I took statistics classes twice in undergrad (once during the normal school year, a second time during a summer program at another school), and once during my master's program. That was so long ago that I don't remember a lot of what I had to learn. Recently review copies of two books arrived, namely The Manga Guide to Statistics by Shin Takahashi and Trend-pro Co., Ltd and Statistics in a Nutshell by Sarah Boslaugh and Dr. Paul A. Watters.
Both books claim to be the right book to introduce newbies to statistics. You can guess which one does a better job just by looking at the covers. Here's a hint: consider the words "a desktop quick reference" on the O'Reilly title to be false advertising. Too many of the so-called "Nutshell" books published by O'Reilly today are nothing of the sort.
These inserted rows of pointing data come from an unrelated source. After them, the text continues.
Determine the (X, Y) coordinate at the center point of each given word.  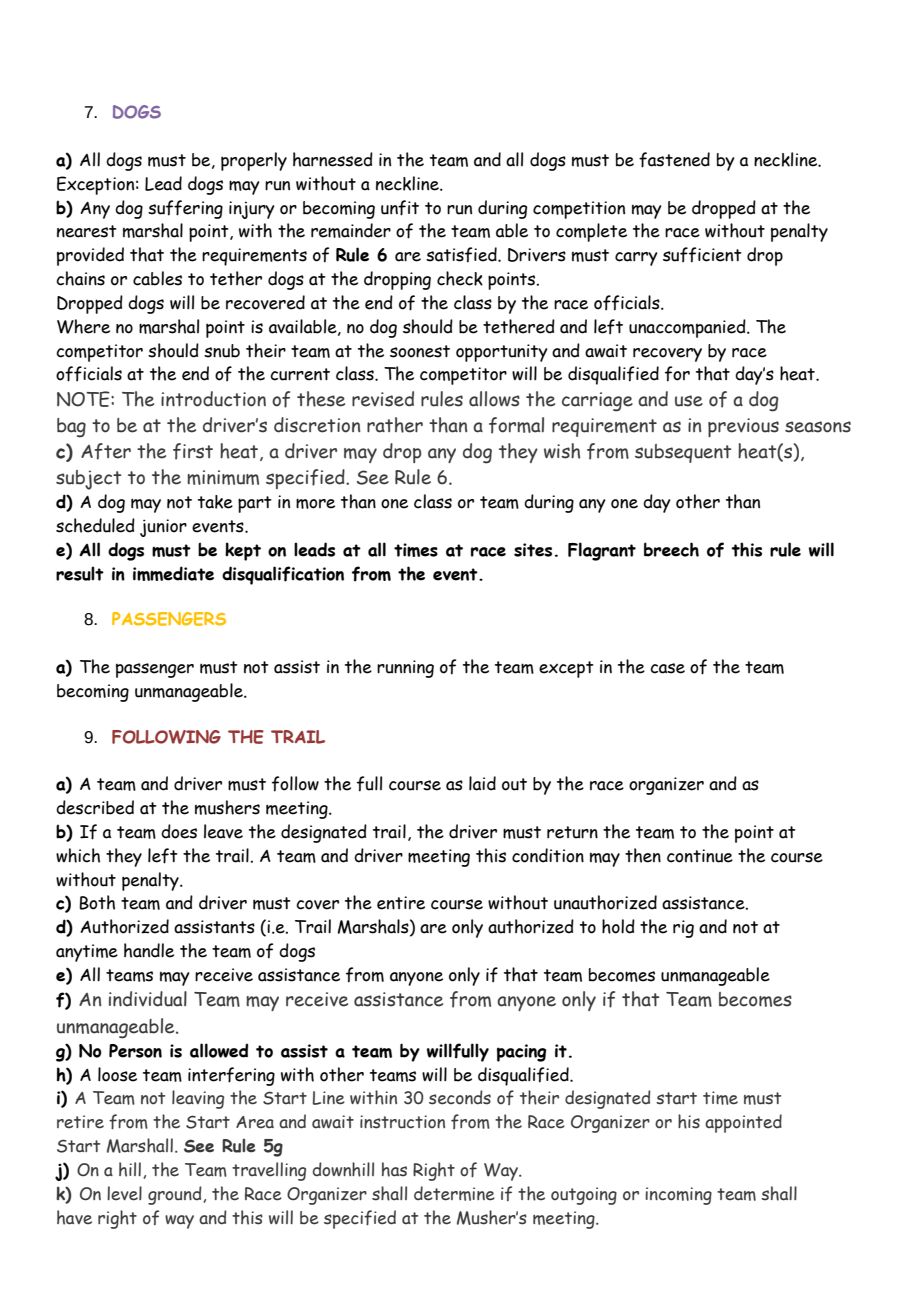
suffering (185, 209)
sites (533, 550)
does (179, 831)
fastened (674, 160)
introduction (213, 399)
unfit (400, 208)
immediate (173, 573)
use (689, 401)
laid (482, 783)
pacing (522, 1053)
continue (700, 856)
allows (494, 399)
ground (176, 1195)
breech (671, 549)
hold (618, 926)
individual (148, 999)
They are not like my beloved Unix in a Nutshell, 3rd Ed that helped me navigate the Solaris 7 command line in 1999. No, these days too many "Nutshell" books are just regular titles crammed into the Nutshell form factor.
I think Statistics in a Nutshell should be called "A Guide to Applying Statistics Properly." That would indicate the book's real goal, which is to guide researchers in the realms of data management, research design, and critiquing statistics -- all subjects given their own chapters.
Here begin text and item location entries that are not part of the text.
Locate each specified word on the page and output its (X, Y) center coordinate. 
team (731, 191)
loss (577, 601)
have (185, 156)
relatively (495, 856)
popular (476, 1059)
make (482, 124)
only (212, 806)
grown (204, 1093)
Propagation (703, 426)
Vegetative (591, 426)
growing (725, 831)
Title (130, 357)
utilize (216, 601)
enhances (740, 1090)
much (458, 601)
In contrast, The Manga Guide to Statistics is a great introduction for anyone who wants to learn statistics. I admit, I was a little skeptical at first. I don't read manga and any comic books I still own from the 1980s are sealed in their plastic bags, thank you very much. However, I found the approach in the Manga Guide to be compelling and informative. It seems to make a difference when the teacher in the Manga Guide has to "answer" questions posed by a student, and not just speak to readers in the abstract. The Manga Guide also built all of its examples on real life situations, which made the material easier to understand.
As mentioned in a review I saw, the Manga Guide seems to be the perfect book for students in middle school or higher to learn statistics. As a bonus, the Manga Guide includes exercises using Excel, which is much easier than the applications I had to manipulate in the early 1990s. I congratulate No Starch for bringing such an innovative teaching tool to our bookshelves. Check out their entire Manga series for other titles.